Taylor est le premier à avoir systématisé un ensemble de pratiques de gouvernement des hommes dans les usines, issues bien sûr de la révolution industrielle, dans un livre publié en 1911 dont le titre ne peut qu’éveiller l’attention du philosophe : Principes du management scientifique. D’une part, le terme de « principe » incite à voir dans cet ouvrage non pas une juxtaposition ou un inventaire de modes opératoires, mais la présentation des fondements de ces techniques : cette prétention est éminemment philosophique, et mérite d’être prise au sérieux malgré les maladresses voire les limites de l’auteur. D’autre part, l’expression de « management scientifique » indique qu’il ne saurait y avoir de management que scientifique, et que le management n’est pas un art ou une tradition. De ce point de vue, il s’inscrit dans la révolution scientifique moderne qui, ayant effacé la distinction entre la Terre et le Ciel, postule que le monde sensible, celui dans lequel nous existons chaque jour, se trouve soumis aux mêmes nécessités que le monde des sphères : ici se trouve alors ouverte la possibilité inédite d’un gouvernement scientifique des êtres humains, ce que Michel Foucault a précisément étudié sous le terme de « biopouvoir » ou encore de « savoir-pouvoir ». Toute la part de la contingence, liée à l’exercice éthique et politique de ce qu’Aristote nommait la prudence, se trouve par conséquent avalée par la détermination des hommes par les sciences dites humaines.
Mais précisons encore : car il est de coutume d’avancer que le management scientifique a conçu le travail de l’homme en fonction des innovations mécaniques.
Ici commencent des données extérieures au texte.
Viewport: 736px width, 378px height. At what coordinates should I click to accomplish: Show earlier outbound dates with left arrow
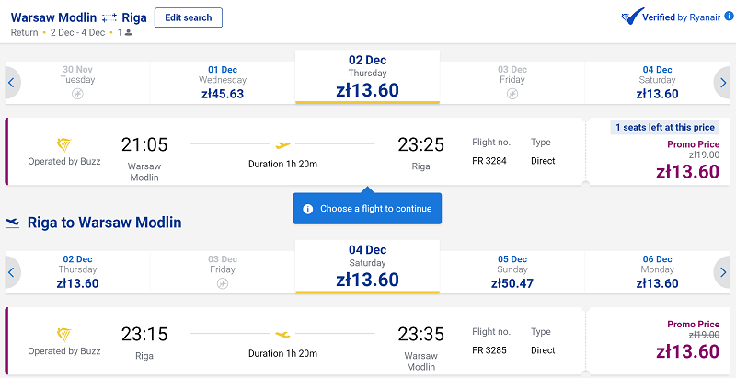pyautogui.click(x=12, y=83)
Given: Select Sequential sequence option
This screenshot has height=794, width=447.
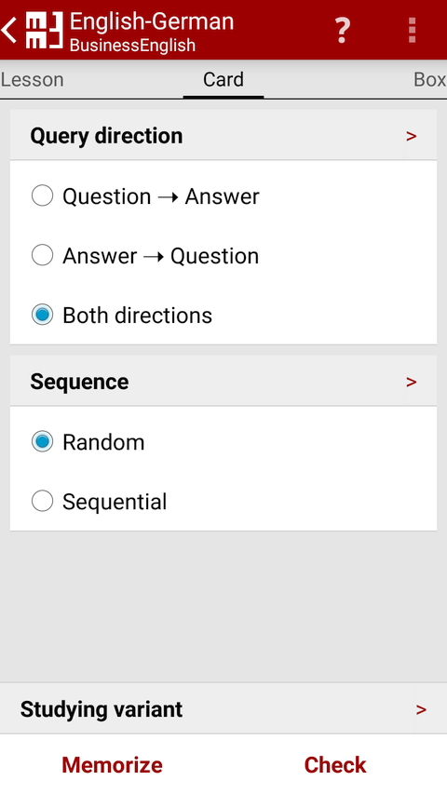Looking at the screenshot, I should coord(43,502).
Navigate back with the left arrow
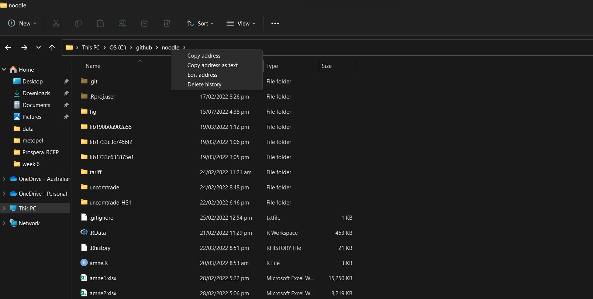593x299 pixels. click(x=8, y=47)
Il faut hélas inverser le raisonnement : c’est parce que des ingénieurs, comme Charles-Auguste Coulomb par exemple, ont modélisé les gestes humains qu’ils ont conçu les premières machines. En somme, c’est en raison d’un renversement anthropologique qu’une forme de gouvernement comme le management scientifique fut rendue possible. S’il y a donc un combat à mener, il ne doit pas l’être pour une amélioration des conditions de travail, pour une autre organisation du travail ou pour un management qui serait dit « alternatif », mais au nom d’un autre rapport au monde qui échappe à l’emprise de la mise à disposition, du Gestell.
Cette révolution anthropologique, qui ne retient finalement de l’homme que les actes et les comportements qui le mènent vers l’efficacité, ou la performance comme l’on dit aujourd’hui, fut soutenue de façon rationnelle, pour la première fois me semble-t-il, par Claude-Henri de Saint-Simon, dont Auguste Comte fut le disciple le plus fameux. L’homme se définit alors par ses « capacités », c’est-à-dire par son aptitude à s’insérer dans le réseau productif ; raisonnement que l’on trouve aujourd’hui prolongé, systématisé et opérationnalisé par le « management des compétences », pierre angulaire de la Gestion des Ressources Humaines qui apparaît à partir des années 1980.  Dans un tel cadre, seuls les profils qui savent s’adapter en permanence, au péril de leur identité, restent dans le jeu, le marché du travail permettant de maintenir sous pression les travailleurs, qui ne veulent pas perdre leur « emploi », et les « demandeurs d’emploi », qui aspirent à en trouver un.